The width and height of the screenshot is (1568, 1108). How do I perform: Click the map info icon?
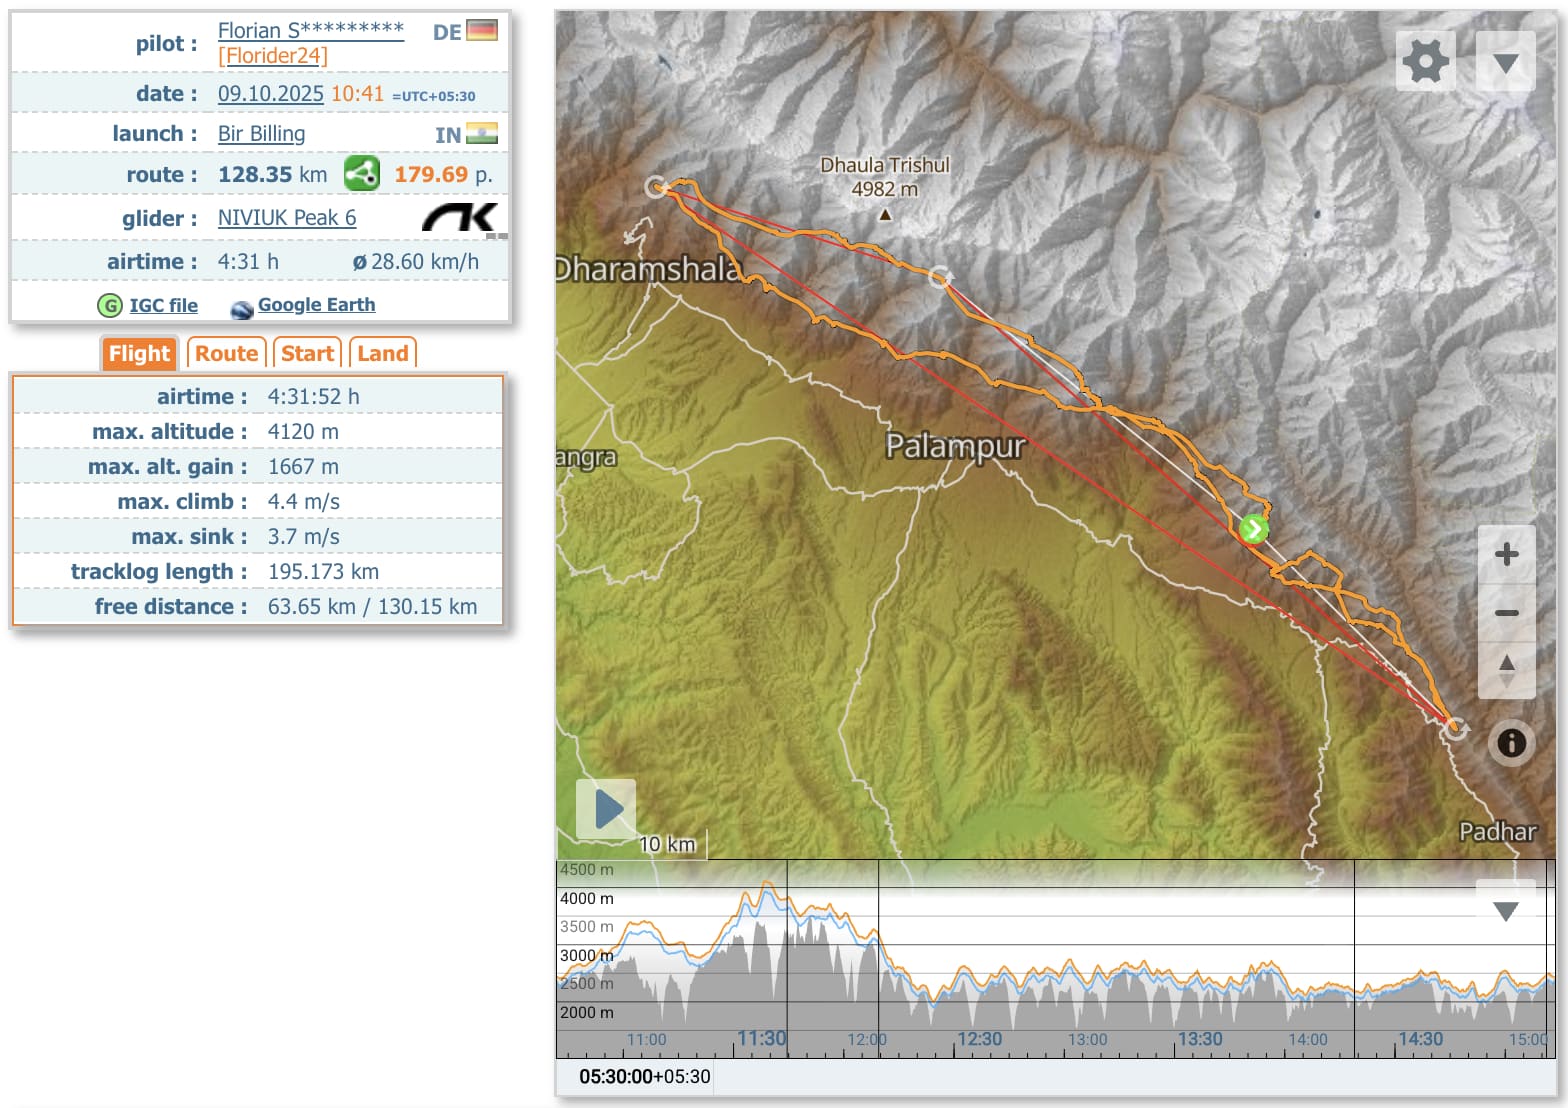tap(1511, 743)
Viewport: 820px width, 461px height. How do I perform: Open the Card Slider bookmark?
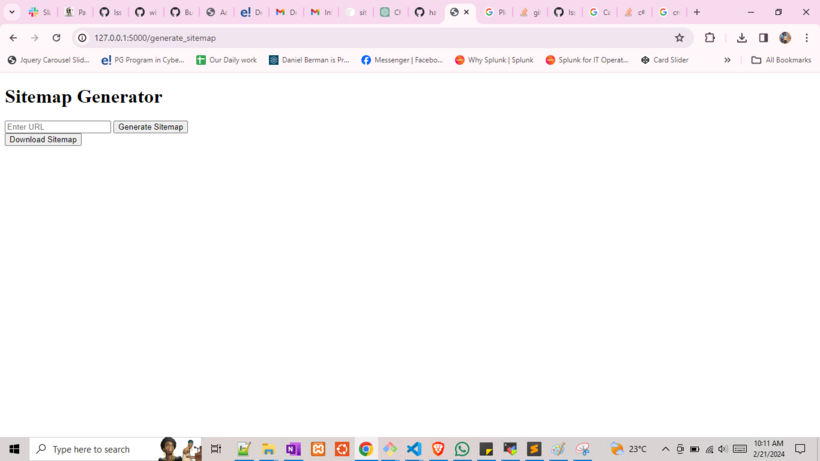pos(664,60)
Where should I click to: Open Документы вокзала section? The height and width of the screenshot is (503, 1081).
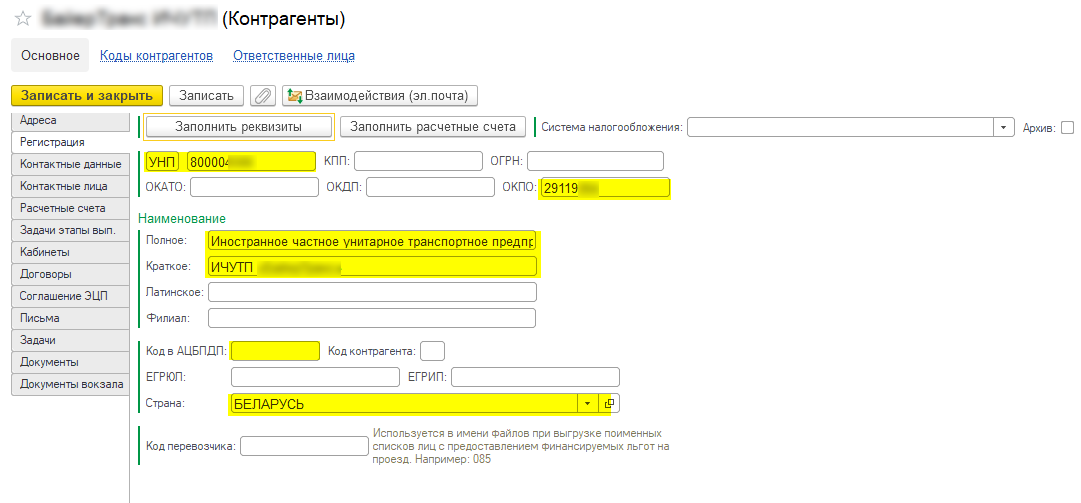pyautogui.click(x=71, y=384)
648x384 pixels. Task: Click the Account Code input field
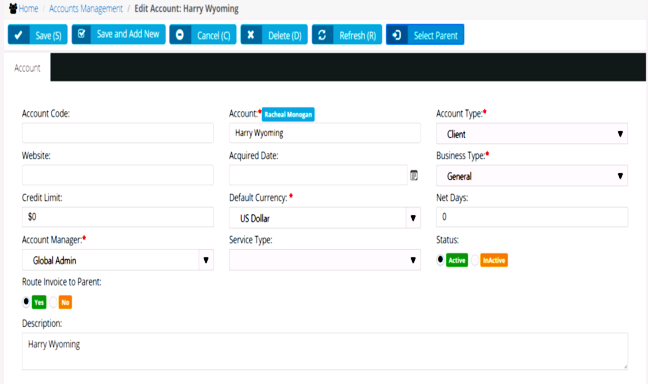[x=118, y=133]
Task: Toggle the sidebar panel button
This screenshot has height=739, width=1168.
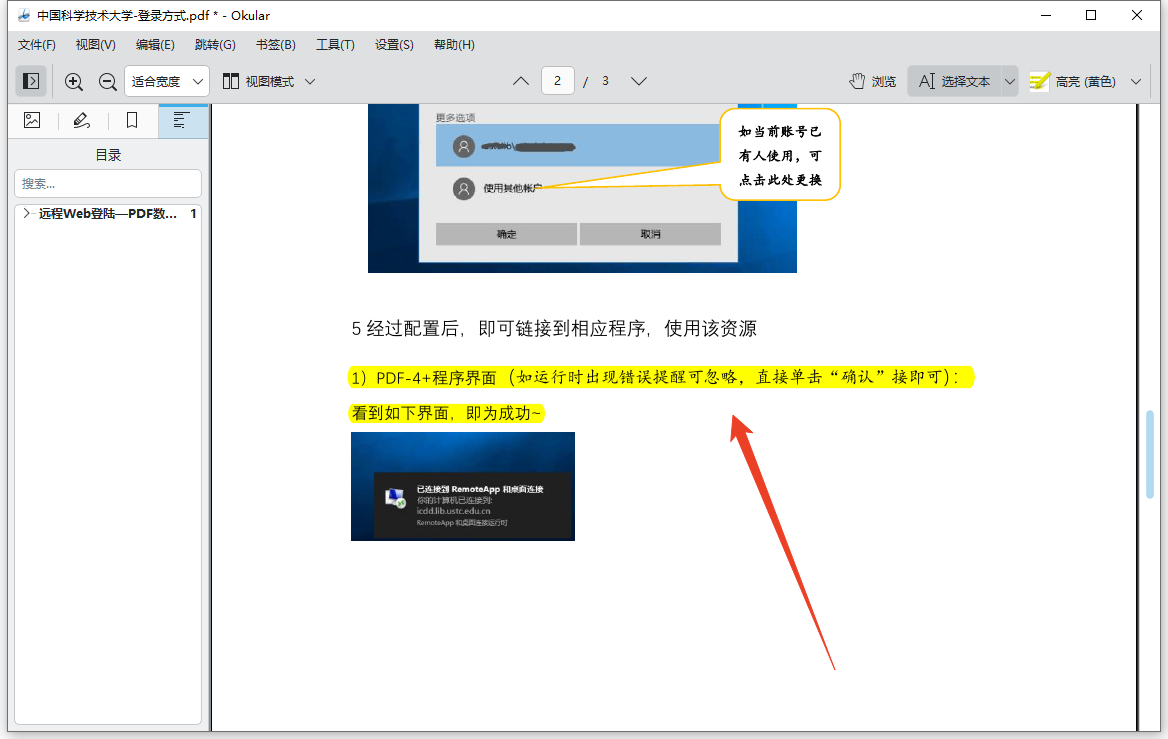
§
PROMPT: Your task is to return the entries above exactly, with no pictures.

RESPONSE FOR THIS EXERCISE:
The width and height of the screenshot is (1568, 1108). How do I perform: Click the map info icon?
tap(1511, 743)
Viewport: 820px width, 461px height. How do I perform: Open the Card Slider bookmark?
pos(664,60)
Where should I click to: Open Документы вокзала section? The height and width of the screenshot is (503, 1081).
pyautogui.click(x=71, y=384)
648x384 pixels. Task: Click the Account Code input field
[x=118, y=133]
Task: Toggle the sidebar panel button
This screenshot has height=739, width=1168.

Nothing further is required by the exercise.